Required task:
Please print all of the material below without changing a single character.

"""

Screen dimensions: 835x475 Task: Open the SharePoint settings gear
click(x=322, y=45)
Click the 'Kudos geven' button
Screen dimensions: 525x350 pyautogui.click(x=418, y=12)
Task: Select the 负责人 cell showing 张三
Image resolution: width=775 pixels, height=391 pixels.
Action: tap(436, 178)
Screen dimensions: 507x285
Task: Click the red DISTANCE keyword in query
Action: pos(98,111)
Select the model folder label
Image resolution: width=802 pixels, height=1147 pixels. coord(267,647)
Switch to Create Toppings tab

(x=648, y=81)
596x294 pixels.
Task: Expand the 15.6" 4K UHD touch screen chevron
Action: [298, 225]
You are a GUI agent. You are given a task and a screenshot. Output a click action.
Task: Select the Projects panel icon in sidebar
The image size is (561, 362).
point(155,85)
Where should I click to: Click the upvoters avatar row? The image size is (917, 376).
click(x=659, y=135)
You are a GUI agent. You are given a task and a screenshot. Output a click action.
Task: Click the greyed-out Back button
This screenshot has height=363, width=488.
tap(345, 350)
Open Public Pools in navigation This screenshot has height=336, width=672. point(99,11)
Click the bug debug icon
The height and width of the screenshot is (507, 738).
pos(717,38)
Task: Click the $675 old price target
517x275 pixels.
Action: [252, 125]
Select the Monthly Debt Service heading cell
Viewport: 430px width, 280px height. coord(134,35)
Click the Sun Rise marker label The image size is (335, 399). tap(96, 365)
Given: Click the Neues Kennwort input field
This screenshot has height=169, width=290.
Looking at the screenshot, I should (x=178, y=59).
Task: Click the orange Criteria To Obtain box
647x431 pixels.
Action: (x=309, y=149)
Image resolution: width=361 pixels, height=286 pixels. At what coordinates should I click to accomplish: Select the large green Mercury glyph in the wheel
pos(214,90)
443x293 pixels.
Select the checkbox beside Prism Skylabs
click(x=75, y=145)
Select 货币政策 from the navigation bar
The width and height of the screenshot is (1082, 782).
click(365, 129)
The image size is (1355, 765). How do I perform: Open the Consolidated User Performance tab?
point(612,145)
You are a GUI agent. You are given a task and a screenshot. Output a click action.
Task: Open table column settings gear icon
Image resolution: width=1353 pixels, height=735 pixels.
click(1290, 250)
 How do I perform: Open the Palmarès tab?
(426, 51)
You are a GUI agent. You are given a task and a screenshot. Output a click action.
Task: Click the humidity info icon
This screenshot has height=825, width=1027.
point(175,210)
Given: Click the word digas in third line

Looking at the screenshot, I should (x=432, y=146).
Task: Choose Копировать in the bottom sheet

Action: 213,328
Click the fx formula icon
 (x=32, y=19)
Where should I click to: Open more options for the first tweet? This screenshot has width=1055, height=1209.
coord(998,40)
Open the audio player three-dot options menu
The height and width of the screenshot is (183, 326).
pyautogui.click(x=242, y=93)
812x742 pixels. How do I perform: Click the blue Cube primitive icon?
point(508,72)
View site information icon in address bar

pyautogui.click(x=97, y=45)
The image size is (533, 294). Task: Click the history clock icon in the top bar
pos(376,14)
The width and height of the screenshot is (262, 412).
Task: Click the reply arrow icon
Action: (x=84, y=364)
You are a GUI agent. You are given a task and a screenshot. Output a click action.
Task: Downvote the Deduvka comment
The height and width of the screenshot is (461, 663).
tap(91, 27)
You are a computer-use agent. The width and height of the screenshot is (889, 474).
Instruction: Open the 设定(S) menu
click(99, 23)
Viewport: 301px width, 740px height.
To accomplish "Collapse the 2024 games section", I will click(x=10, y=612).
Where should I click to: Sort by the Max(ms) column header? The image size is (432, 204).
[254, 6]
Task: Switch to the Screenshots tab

"""

Correct output:
Screen dimensions: 835x475 Task: Open the SharePoint settings gear
click(x=322, y=45)
Click the 'Kudos geven' button
Screen dimensions: 525x350 pyautogui.click(x=418, y=12)
Task: Select the 负责人 cell showing 张三
Image resolution: width=775 pixels, height=391 pixels.
Action: tap(436, 178)
Screen dimensions: 507x285
Task: Click the red DISTANCE keyword in query
Action: pos(98,111)
Select the model folder label
Image resolution: width=802 pixels, height=1147 pixels. coord(267,647)
Switch to Create Toppings tab

(x=648, y=81)
596x294 pixels.
Task: Expand the 15.6" 4K UHD touch screen chevron
Action: [298, 225]
You are a GUI agent. You are given a task and a screenshot. Output a click action.
Task: Select the Projects panel icon in sidebar
The image size is (561, 362).
point(155,85)
Where should I click to: Click the upvoters avatar row? The image size is (917, 376).
click(x=659, y=135)
You are a GUI agent. You are given a task and a screenshot. Output a click action.
Task: Click the greyed-out Back button
This screenshot has height=363, width=488.
tap(345, 350)
Open Public Pools in navigation This screenshot has height=336, width=672. point(99,11)
Click the bug debug icon
The height and width of the screenshot is (507, 738).
pos(717,38)
Task: Click the $675 old price target
517x275 pixels.
Action: [252, 125]
Select the Monthly Debt Service heading cell
Viewport: 430px width, 280px height. coord(134,35)
Click the Sun Rise marker label The image size is (335, 399). tap(96, 365)
Given: Click the Neues Kennwort input field
This screenshot has height=169, width=290.
Looking at the screenshot, I should (x=178, y=59).
Task: Click the orange Criteria To Obtain box
647x431 pixels.
Action: (x=309, y=149)
Image resolution: width=361 pixels, height=286 pixels. At what coordinates should I click to accomplish: Select the large green Mercury glyph in the wheel
pos(214,90)
443x293 pixels.
Select the checkbox beside Prism Skylabs
click(x=75, y=145)
Select 货币政策 from the navigation bar
The width and height of the screenshot is (1082, 782).
click(365, 129)
The image size is (1355, 765). How do I perform: Open the Consolidated User Performance tab?
point(612,145)
You are a GUI agent. You are given a task and a screenshot. Output a click action.
Task: Open table column settings gear icon
Image resolution: width=1353 pixels, height=735 pixels.
click(1290, 250)
 How do I perform: Open the Palmarès tab?
(426, 51)
You are a GUI agent. You are given a task and a screenshot. Output a click action.
Task: Click the humidity info icon
This screenshot has height=825, width=1027.
point(175,210)
Given: Click the word digas in third line

Looking at the screenshot, I should (x=432, y=146).
Task: Choose Копировать in the bottom sheet

Action: 213,328
Click the fx formula icon
 (x=32, y=19)
Where should I click to: Open more options for the first tweet? This screenshot has width=1055, height=1209.
coord(998,40)
Open the audio player three-dot options menu
The height and width of the screenshot is (183, 326).
pyautogui.click(x=242, y=93)
812x742 pixels. How do I perform: Click the blue Cube primitive icon?
point(508,72)
View site information icon in address bar

pyautogui.click(x=97, y=45)
The image size is (533, 294). Task: Click the history clock icon in the top bar
pos(376,14)
The width and height of the screenshot is (262, 412).
Task: Click the reply arrow icon
Action: (x=84, y=364)
You are a GUI agent. You are given a task and a screenshot. Output a click action.
Task: Downvote the Deduvka comment
The height and width of the screenshot is (461, 663).
tap(91, 27)
You are a computer-use agent. The width and height of the screenshot is (889, 474).
Instruction: Open the 设定(S) menu
click(99, 23)
Viewport: 301px width, 740px height.
To accomplish "Collapse the 2024 games section", I will click(x=10, y=612).
Where should I click to: Sort by the Max(ms) column header? The image size is (432, 204).
[254, 6]
Task: Switch to the Screenshots tab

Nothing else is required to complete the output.